Date of Award
Spring 2024
Document Type
Dissertation
Degree Name
Doctor of Philosophy (PhD)
Department
English Language and Literature
First Advisor
Bromwich, David
Abstract
“Character in Conflict” explores the function of the soldier as a literary character in multiple genres of literature across the long eighteenth century. It constructs a series of literary case studies drawn from multiple genres, supplemented at times by soldier memoirs, drill manuals, political pamphlets, and other historical materials, to argue that soldiers make an ideal test case for literary characterization.
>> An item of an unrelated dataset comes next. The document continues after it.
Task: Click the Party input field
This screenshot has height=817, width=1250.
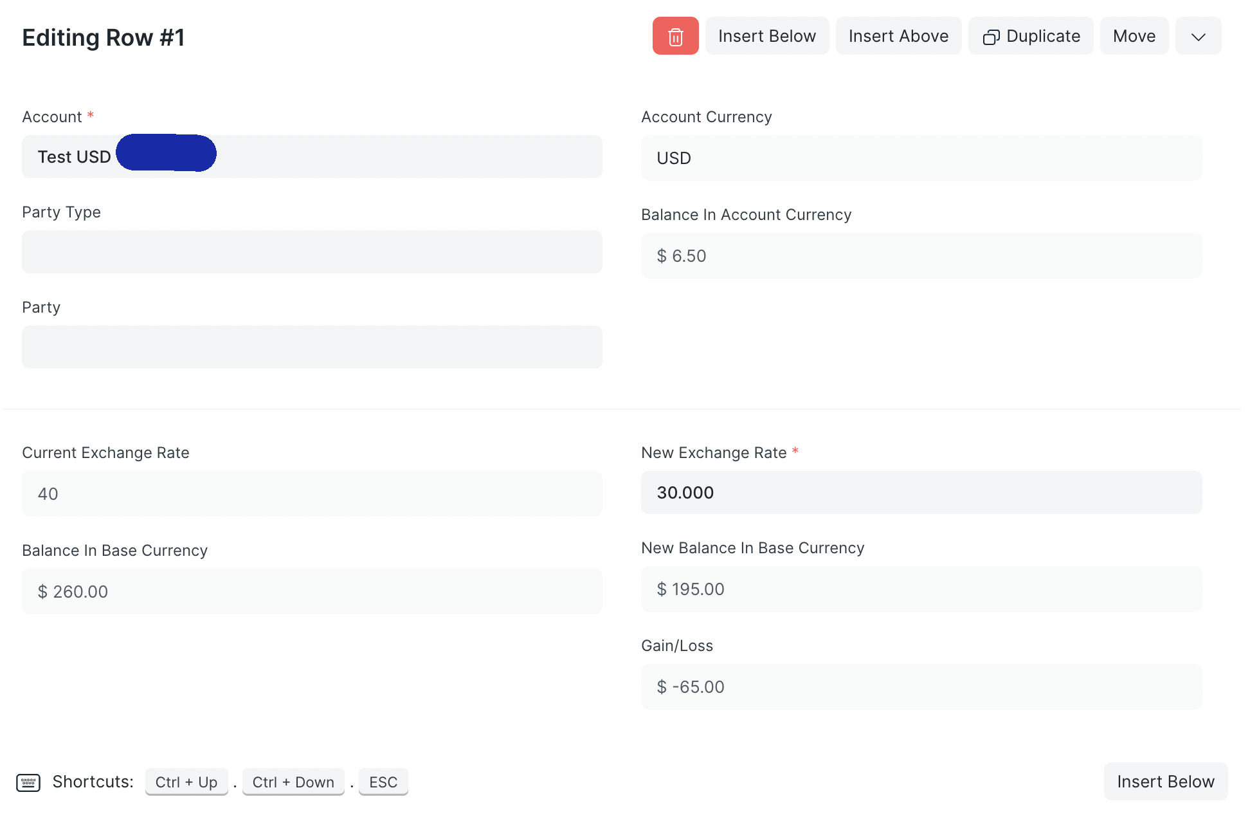Action: tap(312, 347)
To that end, this project examines soldier-characters that appear in Theophrastan character books, early eighteenth-century comedy, and the mid eighteenth-century novel. “Character in Conflict” uses these character case studies to explore the transhistorical properties of martial form and situates them within broader currents of thought during this period. Each of the soldier-characters I examine embodies the dialectical oppositions that represent the affordances of martial forms: tensions between typification and singularity, object and subject, form and history. This project ultimately argues that soldier-characters, when deployed by authors interested in generic innovation, become a limit case for character—a form that can demarcate, probe, contest, and expand the boundaries of what a literary character might represent.
Recommended Citation
Keller, Adam C., "Character in Conflict: Soldiers and Eighteenth-Century English Literary Character" (2024). Yale Graduate School of Arts and Sciences Dissertations. 1492.